## Task directions
Restate the records word for word. Include no pictures.

++++++++

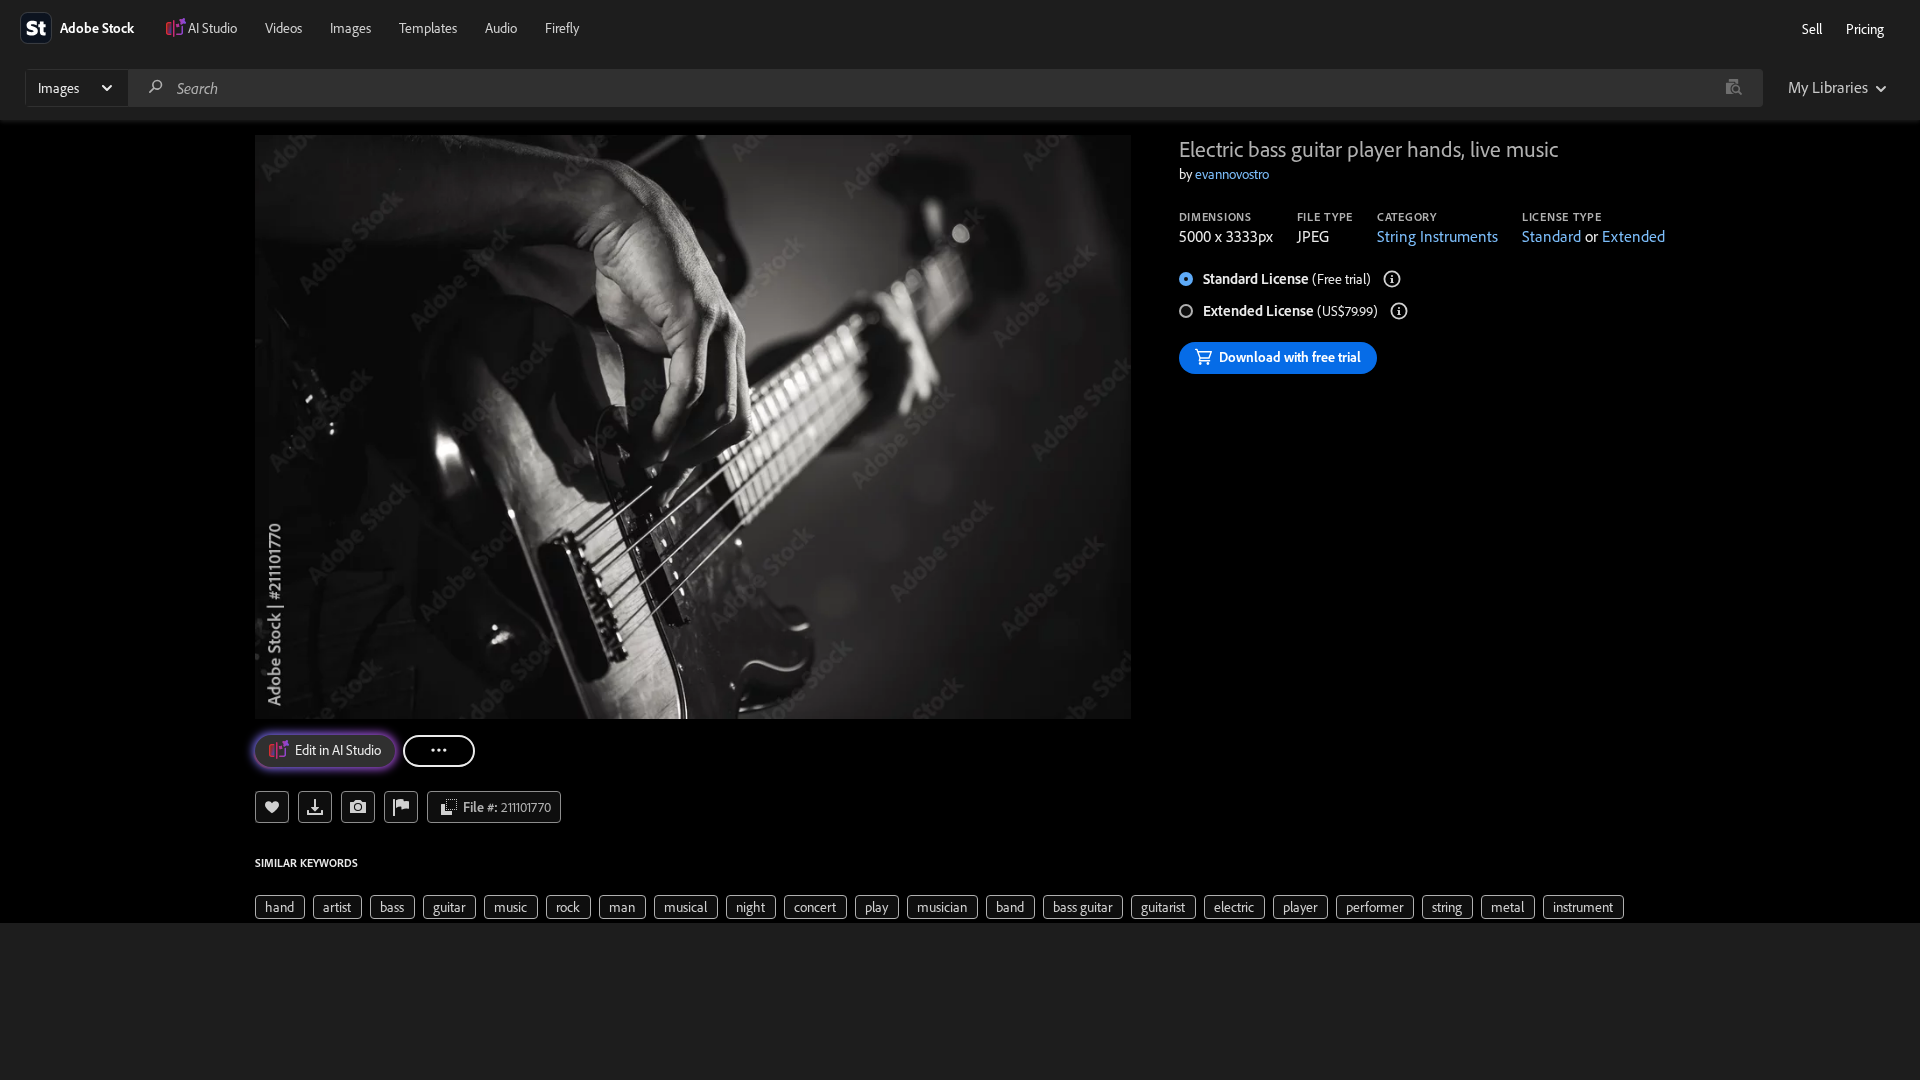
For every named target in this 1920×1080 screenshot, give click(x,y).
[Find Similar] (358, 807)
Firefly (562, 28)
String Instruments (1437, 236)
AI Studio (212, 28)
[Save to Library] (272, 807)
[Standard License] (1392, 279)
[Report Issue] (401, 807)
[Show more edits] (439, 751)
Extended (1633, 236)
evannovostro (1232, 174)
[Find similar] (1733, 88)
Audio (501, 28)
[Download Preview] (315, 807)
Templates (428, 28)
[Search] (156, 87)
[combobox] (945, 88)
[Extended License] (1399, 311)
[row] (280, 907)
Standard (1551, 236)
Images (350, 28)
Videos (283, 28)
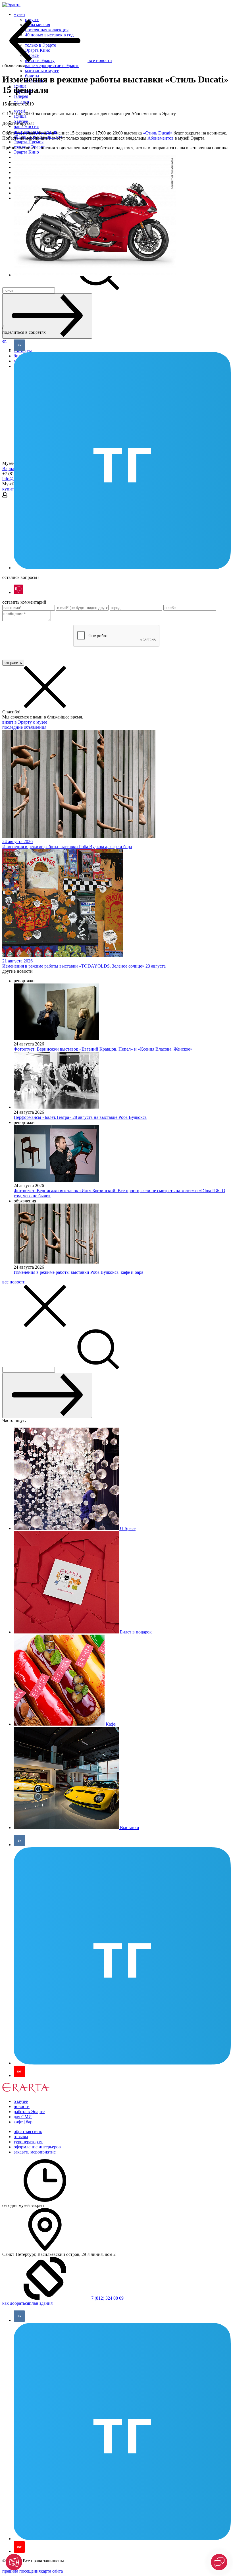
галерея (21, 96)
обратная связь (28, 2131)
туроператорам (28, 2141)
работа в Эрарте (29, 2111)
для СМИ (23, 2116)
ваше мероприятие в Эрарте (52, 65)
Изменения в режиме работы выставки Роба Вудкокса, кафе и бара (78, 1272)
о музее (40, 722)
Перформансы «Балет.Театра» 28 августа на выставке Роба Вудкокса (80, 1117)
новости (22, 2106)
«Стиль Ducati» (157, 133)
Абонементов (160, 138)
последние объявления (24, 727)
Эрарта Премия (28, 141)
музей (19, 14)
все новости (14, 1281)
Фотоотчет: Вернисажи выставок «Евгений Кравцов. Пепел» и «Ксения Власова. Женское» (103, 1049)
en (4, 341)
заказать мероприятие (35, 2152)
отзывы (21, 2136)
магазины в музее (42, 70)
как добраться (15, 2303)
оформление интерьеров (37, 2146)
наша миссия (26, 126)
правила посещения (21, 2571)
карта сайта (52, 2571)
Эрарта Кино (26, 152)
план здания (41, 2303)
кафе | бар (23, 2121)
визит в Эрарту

++++++++

## Solved problem
For every named target in this 1920×1080 screenshot, give click(x,y).
[Find Similar] (358, 807)
Firefly (562, 28)
String Instruments (1437, 236)
AI Studio (212, 28)
[Save to Library] (272, 807)
[Standard License] (1392, 279)
[Report Issue] (401, 807)
[Show more edits] (439, 751)
Extended (1633, 236)
evannovostro (1232, 174)
[Find similar] (1733, 88)
Audio (501, 28)
[Download Preview] (315, 807)
Templates (428, 28)
[Search] (156, 87)
[combobox] (945, 88)
[Extended License] (1399, 311)
[row] (280, 907)
Standard (1551, 236)
Images (350, 28)
Videos (283, 28)
галерея (21, 96)
обратная связь (28, 2131)
туроператорам (28, 2141)
работа в Эрарте (29, 2111)
для СМИ (23, 2116)
ваше мероприятие в Эрарте (52, 65)
Изменения в режиме работы выставки Роба Вудкокса, кафе и бара (78, 1272)
о музее (40, 722)
Перформансы «Балет.Театра» 28 августа на выставке Роба Вудкокса (80, 1117)
новости (22, 2106)
«Стиль Ducati» (157, 133)
Абонементов (160, 138)
последние объявления (24, 727)
Эрарта Премия (28, 141)
музей (19, 14)
все новости (14, 1281)
Фотоотчет: Вернисажи выставок «Евгений Кравцов. Пепел» и «Ксения Власова. Женское» (103, 1049)
en (4, 341)
заказать мероприятие (35, 2152)
отзывы (21, 2136)
магазины в музее (42, 70)
как добраться (15, 2303)
оформление интерьеров (37, 2146)
наша миссия (26, 126)
правила посещения (21, 2571)
карта сайта (52, 2571)
Эрарта Кино (26, 152)
план здания (41, 2303)
кафе | бар (23, 2121)
визит в Эрарту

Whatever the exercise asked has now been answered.